Jedoch gibt es für mich einen Grund Muttersprüche aus Battles rauszuhalten: Sie sind uralt und langweilig! Seit Jahren lebt die Freestyle- und Written-Battle-Szene von solchen Sprüchen. Es gibt selten irgendeine plumpe Beleidigung in diese Richtung, die ich nicht schon mindestens drei mal mit ähnlichem Aufbau gehört habe. In England oder den Staaten wird so etwas bereits mit "ultra-wack" abgestempelt. Deshalb ist es für mich unbegreiflich, warum viele Leute solche Zeilen immer noch für "dope" befinden. Ich feiere eine Mutterzeile auch gern, wenn sie abstrakt und in völlig neuer Struktur aufgebaut ist oder wenn sie aus dem Kontext entsteht. Ich feiere sogar manche die totaler Blödsinn sind, wenn dieser Blödsinn auch als Stilmittel im Gesamtpaket verwendet wird. Aber allein die Worte "Deine Mutter" machen noch keine Punchline! Und solange Battle-MCs und -Fans das nicht begreifen, wird es schwierig Battlerap in Deutschland auf ein anderes (tiefergehendes, persönliches, aber auch differenzierteres) Niveau zu heben. Message: Just let go of it!

Der Kern der Zwiebel

Was kann man denn nun eigentlich als persönlich bezeichnen? Nun kommt die letzte Schicht, die abgerissen werden muss, um zum Kern zu gelangen. Ja, ich spreche vom Menschen hinter der Kunstfigur. Da kommen meiner Meinung nach die wahren Personal-Bars. Hier spricht man von den Dingen, die der Gegner in seinem wahren Leben tut. Beruf, Freizeit, Familie, Freunde, Religion, Politik, Moral, Sex und so weiter. Meistens dreht es sich um persönliche Beziehungen oder verwerfliche moralische Ansichten des Gegners.

Ein Musterbeispiel wäre hier mein Battle gegen Mighty P:



(Don't Let The Label Label You 2013 - Brian Damage vs Mighty P)

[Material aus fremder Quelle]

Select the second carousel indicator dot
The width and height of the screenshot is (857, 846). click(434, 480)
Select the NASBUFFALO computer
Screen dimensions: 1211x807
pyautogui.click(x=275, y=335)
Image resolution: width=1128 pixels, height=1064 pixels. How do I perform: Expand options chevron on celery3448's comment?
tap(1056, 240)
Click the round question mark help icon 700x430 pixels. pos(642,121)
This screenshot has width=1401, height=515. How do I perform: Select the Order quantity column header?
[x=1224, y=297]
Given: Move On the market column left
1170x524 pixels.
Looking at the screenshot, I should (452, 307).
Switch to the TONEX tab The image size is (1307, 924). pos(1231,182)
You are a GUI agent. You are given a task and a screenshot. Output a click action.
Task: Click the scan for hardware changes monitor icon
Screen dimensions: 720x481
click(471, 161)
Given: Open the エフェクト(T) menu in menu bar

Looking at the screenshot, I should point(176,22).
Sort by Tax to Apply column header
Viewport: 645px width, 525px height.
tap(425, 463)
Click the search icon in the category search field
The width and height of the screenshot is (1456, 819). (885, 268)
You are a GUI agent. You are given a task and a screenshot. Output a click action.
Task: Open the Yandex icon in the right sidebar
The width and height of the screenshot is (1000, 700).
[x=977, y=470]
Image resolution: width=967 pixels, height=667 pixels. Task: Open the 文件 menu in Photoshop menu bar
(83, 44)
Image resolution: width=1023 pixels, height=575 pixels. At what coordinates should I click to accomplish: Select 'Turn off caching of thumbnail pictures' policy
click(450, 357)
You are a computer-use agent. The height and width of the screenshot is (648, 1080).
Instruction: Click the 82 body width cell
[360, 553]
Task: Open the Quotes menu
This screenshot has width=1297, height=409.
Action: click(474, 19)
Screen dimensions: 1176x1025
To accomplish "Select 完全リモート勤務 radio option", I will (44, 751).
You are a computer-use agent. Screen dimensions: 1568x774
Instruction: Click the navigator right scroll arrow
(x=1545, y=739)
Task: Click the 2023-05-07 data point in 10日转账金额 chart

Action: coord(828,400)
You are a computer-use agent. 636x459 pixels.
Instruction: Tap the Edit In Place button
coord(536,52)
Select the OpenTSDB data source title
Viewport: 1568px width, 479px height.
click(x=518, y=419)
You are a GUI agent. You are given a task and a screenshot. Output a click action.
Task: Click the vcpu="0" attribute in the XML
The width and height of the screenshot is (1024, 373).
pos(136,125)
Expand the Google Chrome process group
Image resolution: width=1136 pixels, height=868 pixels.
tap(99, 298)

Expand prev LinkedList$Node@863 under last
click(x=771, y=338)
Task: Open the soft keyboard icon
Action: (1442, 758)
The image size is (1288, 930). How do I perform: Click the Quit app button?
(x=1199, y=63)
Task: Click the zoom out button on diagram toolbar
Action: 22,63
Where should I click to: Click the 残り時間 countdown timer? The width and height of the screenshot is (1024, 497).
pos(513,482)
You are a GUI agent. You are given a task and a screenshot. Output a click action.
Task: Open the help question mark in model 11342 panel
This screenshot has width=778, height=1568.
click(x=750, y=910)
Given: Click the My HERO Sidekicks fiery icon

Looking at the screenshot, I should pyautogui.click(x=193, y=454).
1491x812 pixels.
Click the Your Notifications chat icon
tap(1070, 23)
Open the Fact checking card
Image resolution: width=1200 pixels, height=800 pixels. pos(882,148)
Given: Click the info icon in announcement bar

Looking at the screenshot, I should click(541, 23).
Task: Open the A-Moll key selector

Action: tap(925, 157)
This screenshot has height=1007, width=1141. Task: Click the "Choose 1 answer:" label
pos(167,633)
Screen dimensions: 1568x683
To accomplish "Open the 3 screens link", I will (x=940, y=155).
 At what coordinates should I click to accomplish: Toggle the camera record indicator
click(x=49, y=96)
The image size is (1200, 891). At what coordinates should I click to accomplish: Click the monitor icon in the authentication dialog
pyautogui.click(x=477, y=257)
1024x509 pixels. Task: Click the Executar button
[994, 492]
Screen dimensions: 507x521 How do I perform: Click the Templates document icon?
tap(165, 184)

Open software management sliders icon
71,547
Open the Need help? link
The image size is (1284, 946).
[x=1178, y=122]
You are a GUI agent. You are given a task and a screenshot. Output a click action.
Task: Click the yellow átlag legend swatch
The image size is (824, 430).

Bei diesem Battle habe ich die komplette dritte Runde dafür verwendet, über den Tod seines Vaters zu sprechen. Dabei habe ich kein einziges Mal seinen Vater beleidigt oder attackiert, sondern wollte Mighty lediglich mit seiner eigenen Einstellung gegenüber seinem Vater konfrontieren. Damit gehe ich auf einige, äußerst fragwürdige Aussagen aus einem Lied von Mighty ein, in dem er von seinem Vater erzählt. Dummerweise habe ich vergessen in meinem Part zu erklären, dass ich mich auf dieses Lied beziehe. Ich war mir sicher, dass der Zuschauer meine Stilmittel erkennt und die Aussage begreift, die mit der ersten und der letzten Zeile zusammengeführt wird.
Jetzt der Punkt: Ich gehe doch dorthin, um einem Unbekannten zu sagen, was mir an ihm nicht gefällt, oder?! Genau das habe ich getan! Mighty hatte mit seinem Track die Situation bereits öffentlich dargestellt, also zeigt er selbst, dass er seine Gedanken darüber teilen möchte. Ich habe diese Möglichkeit genutzt und hatte an einigen seiner Meinungen etwas auszusetzen. Soll ich vielleicht darauf verzichten, weil man das Thema "Tod" nicht in der Öffentlichkeit anspricht? Nein, ich hatte ein Anliegen zu einem Thema, welches mich selbst bewegt, da ich auch Erfahrungen damit gemacht habe. Und da ist es mir wichtiger, etwas relevantes über meinen Gegner zu sagen und ihm meine Kritik zu diesem Thema mit auf den Weg zu geben, anstatt dumme Witze zur allgemeinen Belustigung zu reißen. Ferner kann ich sogar noch die Zuschauer zum Nachdenken oder zu einer Diskussion anregen.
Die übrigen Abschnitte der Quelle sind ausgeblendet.